Now, instead of distributing shares to limited partners after portfolio companies go public, Sequoia will let its investors roll over their shares into the new evergreen fund and keep them under the firm’s management. Several of Sequoia’s portfolio companies held initial public offerings this year, including Robinhood Markets, Inc. and UiPath Inc.

Traditional venture funds force managers to sell holdings when 10- to 12-year terms expire. The new structure will let Sequoia keep its public-stock holdings indefinitely. The firm said it has about $45 billion in public stock of companies it backed when they were private.
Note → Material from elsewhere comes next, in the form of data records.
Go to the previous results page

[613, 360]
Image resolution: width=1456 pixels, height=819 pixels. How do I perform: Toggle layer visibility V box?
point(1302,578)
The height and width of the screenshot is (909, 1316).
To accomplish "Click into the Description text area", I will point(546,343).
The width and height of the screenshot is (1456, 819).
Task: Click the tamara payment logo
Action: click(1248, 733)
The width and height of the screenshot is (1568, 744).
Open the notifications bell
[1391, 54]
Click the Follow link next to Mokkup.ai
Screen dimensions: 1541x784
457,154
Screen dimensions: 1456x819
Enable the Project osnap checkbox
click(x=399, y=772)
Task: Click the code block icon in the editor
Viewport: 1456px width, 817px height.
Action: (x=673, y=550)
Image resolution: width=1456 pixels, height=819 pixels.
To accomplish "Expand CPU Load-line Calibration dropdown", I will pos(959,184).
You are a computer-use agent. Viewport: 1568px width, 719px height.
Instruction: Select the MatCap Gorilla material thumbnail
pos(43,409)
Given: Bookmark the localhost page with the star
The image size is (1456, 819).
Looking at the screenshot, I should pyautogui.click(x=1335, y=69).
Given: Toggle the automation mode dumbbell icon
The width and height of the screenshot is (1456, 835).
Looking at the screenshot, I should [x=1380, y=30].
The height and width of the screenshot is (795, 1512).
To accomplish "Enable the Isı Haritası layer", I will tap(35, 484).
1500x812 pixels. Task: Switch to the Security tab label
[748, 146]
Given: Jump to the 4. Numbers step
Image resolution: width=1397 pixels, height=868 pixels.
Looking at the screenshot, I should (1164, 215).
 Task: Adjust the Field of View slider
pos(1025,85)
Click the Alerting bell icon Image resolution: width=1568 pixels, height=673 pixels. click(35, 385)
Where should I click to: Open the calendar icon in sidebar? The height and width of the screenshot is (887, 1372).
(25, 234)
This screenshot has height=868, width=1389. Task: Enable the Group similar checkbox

“We’ve helped the company become successful, why should that relationship end? It seems unnatural," said Roelof Botha, a Sequoia partner who leads its U.S. and European business.

He noted Sequoia held shares of Square, for example, for several years after its IPO but eventually was forced to sell. If it had held on, the firm would have made a much greater return. Mr. Botha is on Square’s board.

“We like Sequoia’s new recipe—as it fits nicely into our approach of investing," said Thomas Birch, global managing director of venture capital for Caisse de dépôt et placement du Québec, a limited partner in Sequoia’s funds.

Mr. Birch said Caisse, which manages investments for pension funds in the Canadian province, also prefers to invest in companies from early stages to post-IPO stages to capture longer term returns.

The new structure will only apply to Sequoia’s U.S. and European operations, and not affect its China and India strategies, and a separate team will be hired to help manage the firm’s public holdings, Mr. Botha said.

The Sequoia Fund’s fees will be similar to those of long-only hedge funds and will only apply to the liquid portion of its holdings, while the underlying venture-fund fee structure would remain standard, he added.

Eventually the new fund will be the only source of capital for Sequoia’s future venture funds and startup investing. LPs would funnel capital into Sequoia’s funds solely through the new fund and may never have to give the firm more capital for venture deals, depending on how much distributed capital they keep under the firm’s management, Mr. Botha said.

“The expectation is that the fund would have enough capital to satisfy our future investments, possibly indefinitely," Mr. Botha said.

Sequoia’s new structure dovetails with the blurring of public and private technology investing. Venture firms used to fund startups from idea to IPO, and then mutual and hedge funds would take over. That handoff is no longer so clear-cut.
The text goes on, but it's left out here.